On the other hand, when the sheet S has relatively low stiffness, the sheet S continues
to be fed for some time by the action of the feed roller assembly 62 even after its
forward movement has been halted by the temporary holding means 64. For this reason,
the sheet S is bent between the temporary holding means 64 and the feed roller assembly
62 as shown by the two-dot chain line in Figure 2. Since, however, the distance t
between the guide plates 66 and 68 is made sufficiently small, when the sheet S is
slightly bent, it contacts both the lower guide plate 66 and the upper guide plate
68. Consequently, further bending of the sheet S is impeded, and the apparent stiffness
of the sheet material S is increased. Accordingly, no undesirable creases are formed
in the sheet material S and the whole of it is halted.
[0025] When the whole of the sheet material S has been halted as indicated above, the rotation
of the pinch rollers 72 in the feed roller assembly 62 is necessarily stopped. Furthermore,
the sheet material resists the rotation of the driven rollers 70 in the feed roller
assembly 62, so that a frictional force FB is generated between the lower surface
of the sheet material S and the outer circumferential surfaces of the driven rollers
70 at a site shown by B in Figure 2. The frictional force FB becomes greater than
the frictional force FA generated between the inner circumferential surfaces of the
driven rollers 70 and the outer circumferential surface of the driven shaft 134. Thus,
the rotation of the driven rollers 70 is stopped in spite of the fact that the driven
shaft 134 is kept rotating. This leads to an accurate avoidance of the undesirable
phenomenon occurring in the conventional feed roller assembly, namely the phenomenon
of soiling of the lower surface of the sheet material as a result of a slipping condition
being continuously maintained between the halted sheet material and the rotating driven
roller.
[0026] As can be easily understood from Figures 2 and 4, when the sheets S in the illustrated
embodiment has a width w1, the resistance of the sheet material S is exerted only
on the two driven rollers 70 located centrally, and the rotation of the two driven
rollers 70 located centrally is stopped. However, the other four driven rollers 70
out of contact with the sheet material S continue to rotate. When the sheet material
S has a width w2, the resistance of the sheet material S is exerted on the four driven
rollers 70 located centrally, and therefore, the rotation of the four driven. rollers
70 located centrally is stopped. However, the other two driven rollers 70 out of contact
with the sheet material S continue to rotate. When the sheet material S has a width
w3, the resistance of the sheet material S is exerted on all of the six driven rollers
70, and therefore, the rotation of all six driven rollers 70 is stopped. Instead of
mounting a plurality of driven rollers 70 on the driven shaft 134, one or a small
number of driven rollers having a relatively large width may be mounted.

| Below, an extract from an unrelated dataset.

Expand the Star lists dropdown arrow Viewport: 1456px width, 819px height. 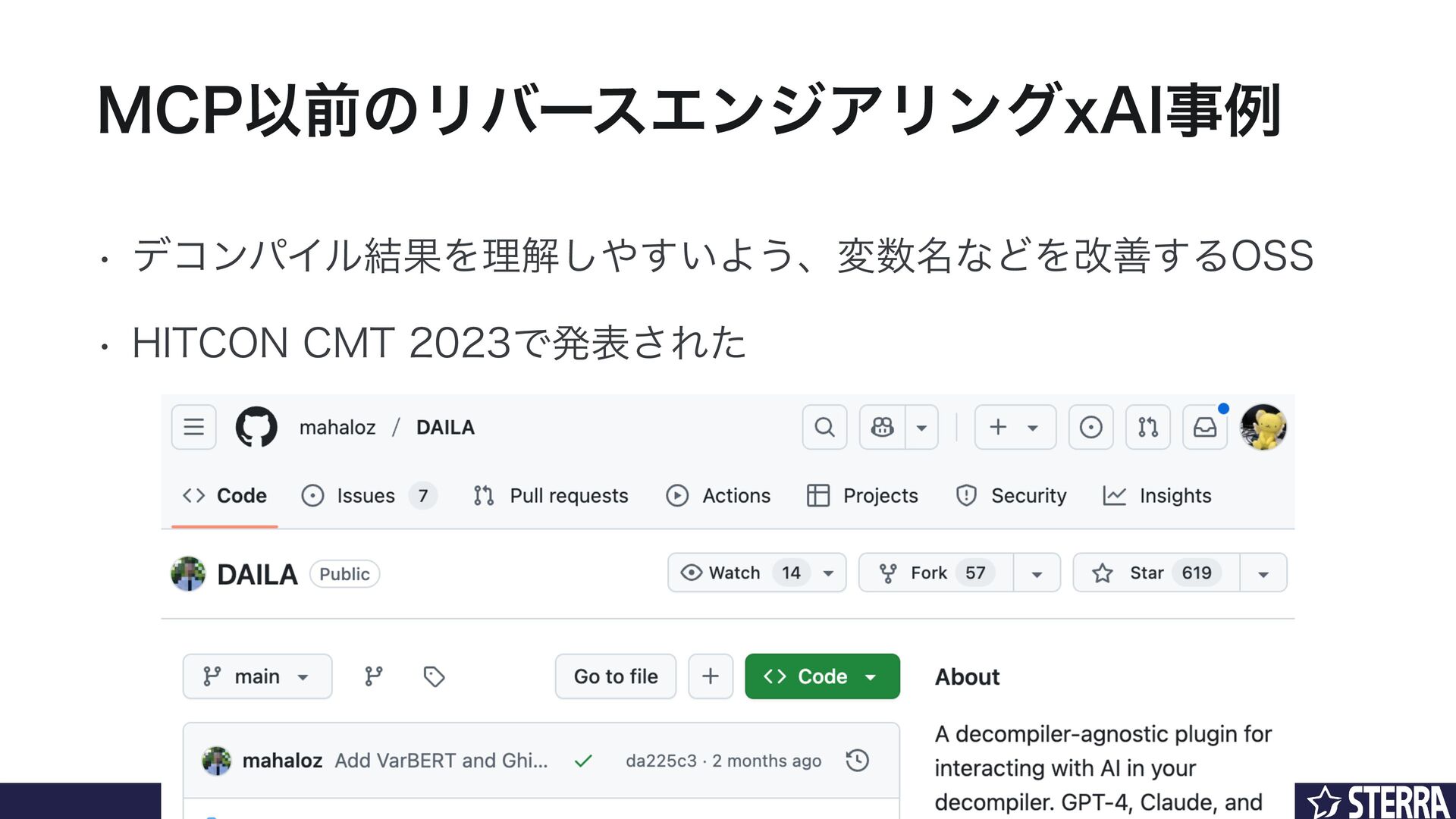pos(1263,573)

[0027] After the sheet S has been stopped as described above, the clutch means 116 in the
temporary holding means 64 is rendered operative in synchromism with the rotation
of the rotating drum 10 (Figure 1), and the driven rollers 74 begin to rotate in the
direction of arrow 120. As a result, the conveying of the sheet S is resumed and it
is conveyed in the direction of arrow 156. The pinch rollers 76 are rotated in the
direction of arrow 160. When the sheet material S begins to be conveyed in the direction
of arrow 156, the driven rollers 70 and the pinch rollers 72 in the feed roller asembly
62 begin to be rotated in the directions of arrows 146 and 158.
[0028] In the sheet material conveying device 60, the temporary holding means 64 includes
the selectively rotatable driven rollers 74 and the pinch rollers 76, and has the
function of not only halting the forward movement of the sheet material S temporarily
but also positively conveying it. When, for example, the temporary holding means 64
needs to provide only the function of temporarily halting the forward movement of
the sheet material S, it may be constructed of suitable stopping member which is adapted
to be selectively held at an operating position at which it projects into the conveying
path of the sheet material S and halts the forward movement of the sheet material
S and a non-operating position at which it moves out of the conveying path of the
sheet material S and permits forward movement of the sheet material S.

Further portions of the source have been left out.